I used to get flustered when I was asked this question because I was afraid of giving the wrong answer and underestimating the amount of work a researcher would later have to do. On the other hand, if I overestimated the number of citations to screen, a researcher might want to change the search strategy to lower the number of citations or otherwise change the methodology.
I also didn’t have a very good answer. It’s hard to estimate the number of citations to be screened without downloading them from all sources and de-duplicating first. I’ve sometimes estimated the total number of included studies at the end of the project by screening a random sample (such as 100 citations) and calculating the ratio of the sample to the total number of citations to be screened (e.g. if there is one relevant article in a random sample of 100, and 1000 articles total to screen, I would estimate about 10 studies to be included at the end of the project – for more on getting a truly random sample of citations, see my previous blog post on this topic).
Tired of giving bad answers to this question, I’ve crunched the numbers for a few of the review projects I’ve worked on in the last year. For each of the projects, I found the number of citations downloaded from the Ovid MEDLINE search only, then the number of citations left to screen at the title/abstract stage after citations were downloaded from all databases and duplicates removed.
The results are below:
The ratio of MEDLINE search only to total citations to screen ranged from 239% to 1333%. However, the last two columns represent projects that had less of a biomedical focus (social sciences and computer science, respectively). The MEDLINE searches were still relevant in these cases, but we didn’t expect the majority of our studies to come from MEDLINE. Thus, if we exclude the major outlier, with more of a social sciences focus, the results are a little more consistent.

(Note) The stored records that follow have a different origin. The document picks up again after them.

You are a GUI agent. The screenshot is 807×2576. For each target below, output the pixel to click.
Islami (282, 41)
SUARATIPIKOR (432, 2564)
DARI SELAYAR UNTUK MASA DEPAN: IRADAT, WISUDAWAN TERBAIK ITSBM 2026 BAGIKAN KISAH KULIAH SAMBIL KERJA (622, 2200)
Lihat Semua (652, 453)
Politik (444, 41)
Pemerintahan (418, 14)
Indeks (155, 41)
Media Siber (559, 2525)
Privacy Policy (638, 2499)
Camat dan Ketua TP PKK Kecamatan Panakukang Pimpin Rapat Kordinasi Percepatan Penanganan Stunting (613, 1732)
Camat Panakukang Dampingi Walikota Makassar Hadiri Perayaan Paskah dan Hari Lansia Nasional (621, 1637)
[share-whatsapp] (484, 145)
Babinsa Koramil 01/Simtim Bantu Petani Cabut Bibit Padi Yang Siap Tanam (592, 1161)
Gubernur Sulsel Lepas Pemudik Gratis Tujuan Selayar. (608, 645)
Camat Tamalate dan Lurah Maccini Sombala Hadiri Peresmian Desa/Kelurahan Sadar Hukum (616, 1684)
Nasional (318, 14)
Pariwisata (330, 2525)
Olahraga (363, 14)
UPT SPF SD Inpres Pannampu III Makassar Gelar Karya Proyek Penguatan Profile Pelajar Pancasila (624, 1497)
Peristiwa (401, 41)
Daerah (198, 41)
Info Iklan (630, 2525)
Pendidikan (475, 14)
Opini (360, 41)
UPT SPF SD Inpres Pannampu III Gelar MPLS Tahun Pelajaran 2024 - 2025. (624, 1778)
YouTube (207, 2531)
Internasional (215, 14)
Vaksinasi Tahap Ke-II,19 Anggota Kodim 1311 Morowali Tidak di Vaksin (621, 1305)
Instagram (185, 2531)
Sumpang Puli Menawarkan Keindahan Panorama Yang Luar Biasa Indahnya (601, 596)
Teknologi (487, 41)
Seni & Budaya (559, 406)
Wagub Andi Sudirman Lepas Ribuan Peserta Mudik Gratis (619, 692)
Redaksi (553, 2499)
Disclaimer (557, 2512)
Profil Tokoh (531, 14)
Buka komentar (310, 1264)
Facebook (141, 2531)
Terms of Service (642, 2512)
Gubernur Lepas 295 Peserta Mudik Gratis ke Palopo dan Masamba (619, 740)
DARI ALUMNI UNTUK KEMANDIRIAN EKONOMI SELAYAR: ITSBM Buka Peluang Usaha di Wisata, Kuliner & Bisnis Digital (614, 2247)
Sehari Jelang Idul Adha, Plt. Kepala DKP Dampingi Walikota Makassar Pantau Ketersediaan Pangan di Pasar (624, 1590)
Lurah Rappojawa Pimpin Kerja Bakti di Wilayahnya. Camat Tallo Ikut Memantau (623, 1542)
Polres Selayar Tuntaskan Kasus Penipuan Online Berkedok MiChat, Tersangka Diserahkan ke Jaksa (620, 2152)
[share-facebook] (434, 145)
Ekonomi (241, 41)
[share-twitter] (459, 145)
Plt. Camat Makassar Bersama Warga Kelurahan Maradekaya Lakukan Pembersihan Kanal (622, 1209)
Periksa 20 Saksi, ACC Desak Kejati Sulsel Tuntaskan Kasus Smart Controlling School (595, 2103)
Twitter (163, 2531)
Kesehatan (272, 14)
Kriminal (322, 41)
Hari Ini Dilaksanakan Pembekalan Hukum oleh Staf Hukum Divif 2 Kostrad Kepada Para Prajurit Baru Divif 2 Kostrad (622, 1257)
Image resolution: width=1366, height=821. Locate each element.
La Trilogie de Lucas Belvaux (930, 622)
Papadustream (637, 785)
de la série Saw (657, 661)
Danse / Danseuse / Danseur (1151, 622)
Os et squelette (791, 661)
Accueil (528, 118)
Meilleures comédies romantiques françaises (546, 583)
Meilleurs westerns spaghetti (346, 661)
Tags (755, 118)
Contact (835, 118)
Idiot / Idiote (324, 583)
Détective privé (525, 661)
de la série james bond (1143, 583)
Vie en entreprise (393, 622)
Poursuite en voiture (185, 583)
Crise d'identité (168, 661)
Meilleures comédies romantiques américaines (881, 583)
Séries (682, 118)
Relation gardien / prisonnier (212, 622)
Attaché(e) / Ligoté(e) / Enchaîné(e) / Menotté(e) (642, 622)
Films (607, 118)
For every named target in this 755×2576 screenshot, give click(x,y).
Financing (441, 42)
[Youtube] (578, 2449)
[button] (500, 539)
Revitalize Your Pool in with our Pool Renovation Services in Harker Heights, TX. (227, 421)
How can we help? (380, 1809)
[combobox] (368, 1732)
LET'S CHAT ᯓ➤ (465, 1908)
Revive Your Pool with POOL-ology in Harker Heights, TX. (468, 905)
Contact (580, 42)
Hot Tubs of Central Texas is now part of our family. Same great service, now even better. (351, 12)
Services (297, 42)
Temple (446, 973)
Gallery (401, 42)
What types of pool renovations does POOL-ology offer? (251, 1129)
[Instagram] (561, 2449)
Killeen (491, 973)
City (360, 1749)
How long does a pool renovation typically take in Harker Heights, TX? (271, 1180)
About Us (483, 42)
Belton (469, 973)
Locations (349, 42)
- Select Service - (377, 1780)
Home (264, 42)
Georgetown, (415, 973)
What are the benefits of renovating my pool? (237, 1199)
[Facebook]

For each of the projects above, I searched 6-7 databases, except project 1, where I searched 14(?!). However, the ratio of citations for project 1 is not exceptionally different than that of the other projects. For now, I can’t see a discernible difference between screening burden and number of databases searched, but possibly more data is needed.
My overall take-away from this exercise is that, for the searches that I run, the screening burden of a systematic review tends to be about 2.5x to 5x that of the original MEDLINE search. In the future, this is the advice that I’ll be giving my researchers to help them better plan their resources and time. I can breathe a small sigh of relief, too, knowing that the information that I give my researchers is just a little more evidence-based than it was the day before.